Summary: [cam] [patch] cam / ata timeout limited to 2147 due to overflow
Product: Base System Reporter: Steven Hartland & <killing>
Component: kernAssignee: freebsd-bugs (Nobody) <bugs>
Status: Closed FIXED    
Severity: Affects Only Me CC: eugen, schaap
Priority: Normal    
Version: 8.2-RELEASE   
Hardware: Any   
OS: Any   
Attachments:
Description Flags
file.txt none

Description Steven Hartland & 2011-10-22 15:10:13 UTC
I'm working on adding security methods to camcontrol and have
come up against a strange issue. It seems that the timeout
value for cam, at least on ata (ahci), is limited to less than
2148 seconds.

This can be seen by running:-
camcontrol identify ada0 -t 2148 -v
(pass0:ahcich0:0:0:0): ATA_IDENTIFY. ACB: ec 00 00 00 00 40 00 00 00 00 00 00
(pass0:ahcich0:0:0:0): CAM status: Command timeout

Also seen in /var/log/messages at this time is:-
Aug  4 23:29:51 cfdev kernel: ahcich0: Timeout on slot 24
Aug  4 23:29:51 cfdev kernel: ahcich0: is 00000000 cs 01000000 ss 00000000 rs 01000000 tfd d0 serr 00000000

Dropping the timeout down to 2147 and the command runs fine.

I've done some digging and it seems like this is implemented via:-
sys/dev/ahci/ahci.c
ahci_execute_transaction(struct ahci_slot *slot)
{
..
    /* Start command execution timeout */
    callout_reset(&slot->timeout, (int)ccb->ccb_h.timeout * hz / 2000,
        (timeout_t*)ahci_timeout, slot);

Now its documented that:-
"Non-positive values of ticks are silently converted to the value 1"

So I suspect that this is what's happening resulting in an extremely
small timeout instead of a large one. Now I know that passed in value
to the timeout is seconds * 1000 so we should be seeing 2148000
for ccb->ccb_h.timeout now multiply that by 1000 (hz) and your over
the int wrap point 2147483647.

So instead of the wrap point being 2147483 seconds (24 days), I suspect
because of the way this is structured its actually 2147 seconds (26mins).

If this is the case the fix is likely to be something like:-
 callout_reset(&slot->timeout, (int)(ccb->ccb_h.timeout * (hz / 2000)),

Does this sound reasonable? What I don't understand is why the /2000?

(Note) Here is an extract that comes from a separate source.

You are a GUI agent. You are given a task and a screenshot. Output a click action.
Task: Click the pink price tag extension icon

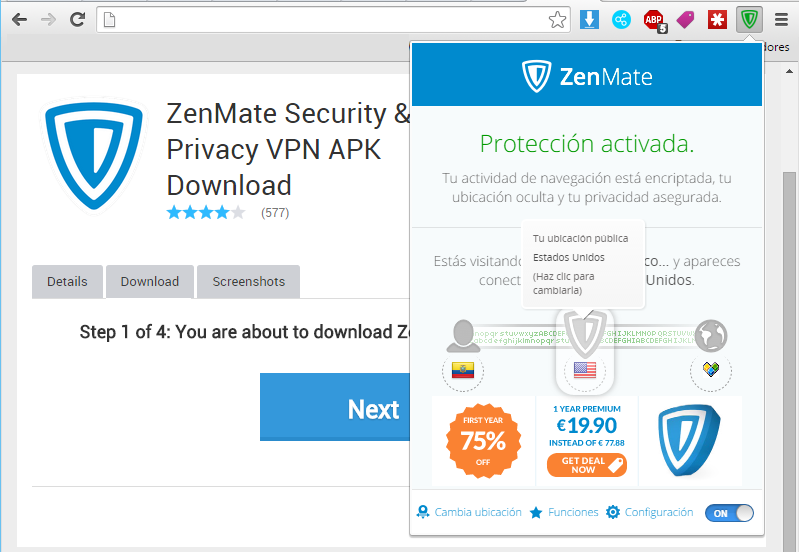click(x=685, y=20)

For reference the reason for wanting a large timeout is that a
secure erase of large media could take many hours so I'm using
the erase time reported by the drive for this, in my case here is
400 minutes.

Currently this instantly fails with a Command timeout which is
clearly not right.

Additional discussion can be found here:-
http://lists.freebsd.org/pipermail/freebsd-hackers/2011-August/036060.html

Updated patches may be found here:-
http://blog.multiplay.co.uk/2011/08/timeout-overflow-in-cam-drivers-under-freebsd-8-2/

Fix: Apply the attached patch.
Original patch updated by Eygene Ryabinkin and added revised to include changes to mps driver added to stable by myself.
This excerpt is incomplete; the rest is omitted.